La consigne: D'après le texte extrait, combien un média écrit doit-il payer pour une entrevue en tête à tête avec Brad Pitt ?

Texte extrait:
Dans une décision administrative sans précédent, le distributeur canadien Alliance a décidé de faire payer les médias pour avoir accès à certaines grandes vedettes qui iront pavaner sur la Croisette pour vendre leurs films au Festival de Cannes.

Pour Brad Pitt, tiens, ce sera la rondelette somme de 2500 euros, soit autour de 3200$. Même montant pour les autres vedettes du film Killing Them Softly, à savoir Scott McNairy, Richard Jenkins, James Gandolfini, etc.

Et ça, c'est pour les médias écrits qui veulent une entrevue en tête à tête avec la vedette de leur choix. Pour les entrevues télé, c'est 3000 euros. Les médias écrits vivant dans l'indigence peuvent toujours se payer des entrevues en table ronde à 2000 euros.

À côté de la bande à Brad Pitt, les acteurs du film On the road (Sur la route) se monnayent pour presque rien. Mille euros pour les médias écrits souhaitant des entrevues en tête à tête avec le réalisateur Walter Salles ou un des principaux acteurs (Sam Riley, Garrett Hedlund et Kristen Stewart), 1500 euros pour le paquet de quatre pour la télévision ou 750 euros pour une table ronde.

La nouvelle, publiée par le journaliste Liam Lacey dans le Globe and Mail, n'a pas manqué d'avoir de larges échos dans le monde des médias. Car d'ordinaire, les médias ne paient pas pour obtenir des entrevues avec les vedettes de cinéma.

Au contraire, les médias - dont La Presse - acceptent que les distributeurs tels Alliance, Séville ou Métropole paient les déplacements, les chambres d'hôtel et les repas des journalistes pour faire des entrevues durant des séances de promotion (junkets) de film ou pour la visite d'un plateau de tournage. Cette pratique, aussi courante dans la section des voyages, est proscrite par le code de déontologie de la Fédération professionnelle des journalistes du Québec (FPJQ) mais très répandue.

Différent cette fois

Que s'est-il donc passé pour en arriver à cette situation surréelle? Chez Alliance, la vice-présidente aux communications Annie Tremblay, se défend d'instaurer une nouvelle pratique.

Données affichées:
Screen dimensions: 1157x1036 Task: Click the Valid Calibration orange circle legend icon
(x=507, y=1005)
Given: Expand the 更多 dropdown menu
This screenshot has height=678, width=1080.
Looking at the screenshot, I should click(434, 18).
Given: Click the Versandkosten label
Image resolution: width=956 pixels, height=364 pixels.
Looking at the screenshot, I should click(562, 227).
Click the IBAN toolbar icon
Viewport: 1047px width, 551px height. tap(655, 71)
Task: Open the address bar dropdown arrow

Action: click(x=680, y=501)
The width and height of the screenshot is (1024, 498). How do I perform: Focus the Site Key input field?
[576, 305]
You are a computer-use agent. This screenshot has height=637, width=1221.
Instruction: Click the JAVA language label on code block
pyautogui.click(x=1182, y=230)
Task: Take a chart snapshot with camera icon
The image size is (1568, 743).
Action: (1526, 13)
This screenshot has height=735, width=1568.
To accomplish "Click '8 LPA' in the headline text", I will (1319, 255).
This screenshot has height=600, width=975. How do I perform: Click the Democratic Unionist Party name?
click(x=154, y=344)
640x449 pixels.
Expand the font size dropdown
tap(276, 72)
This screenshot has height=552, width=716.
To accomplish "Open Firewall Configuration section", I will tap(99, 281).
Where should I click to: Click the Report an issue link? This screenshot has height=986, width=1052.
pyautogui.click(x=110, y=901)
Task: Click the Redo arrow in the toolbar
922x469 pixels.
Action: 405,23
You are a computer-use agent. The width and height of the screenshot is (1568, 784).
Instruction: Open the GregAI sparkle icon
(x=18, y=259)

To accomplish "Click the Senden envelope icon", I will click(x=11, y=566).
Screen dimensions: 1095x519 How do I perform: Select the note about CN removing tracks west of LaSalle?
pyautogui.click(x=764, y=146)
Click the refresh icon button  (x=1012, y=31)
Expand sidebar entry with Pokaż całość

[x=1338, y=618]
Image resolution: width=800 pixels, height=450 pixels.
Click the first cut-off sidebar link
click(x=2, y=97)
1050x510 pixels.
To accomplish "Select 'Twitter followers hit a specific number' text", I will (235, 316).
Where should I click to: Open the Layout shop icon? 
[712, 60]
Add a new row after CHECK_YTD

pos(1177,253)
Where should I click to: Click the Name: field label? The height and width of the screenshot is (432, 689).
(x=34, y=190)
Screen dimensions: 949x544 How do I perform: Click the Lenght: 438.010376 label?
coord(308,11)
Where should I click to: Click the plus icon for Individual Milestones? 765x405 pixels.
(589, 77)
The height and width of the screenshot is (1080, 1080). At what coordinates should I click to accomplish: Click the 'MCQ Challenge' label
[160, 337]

Réponse attendue: 2500 euros, soit autour de 3200 $.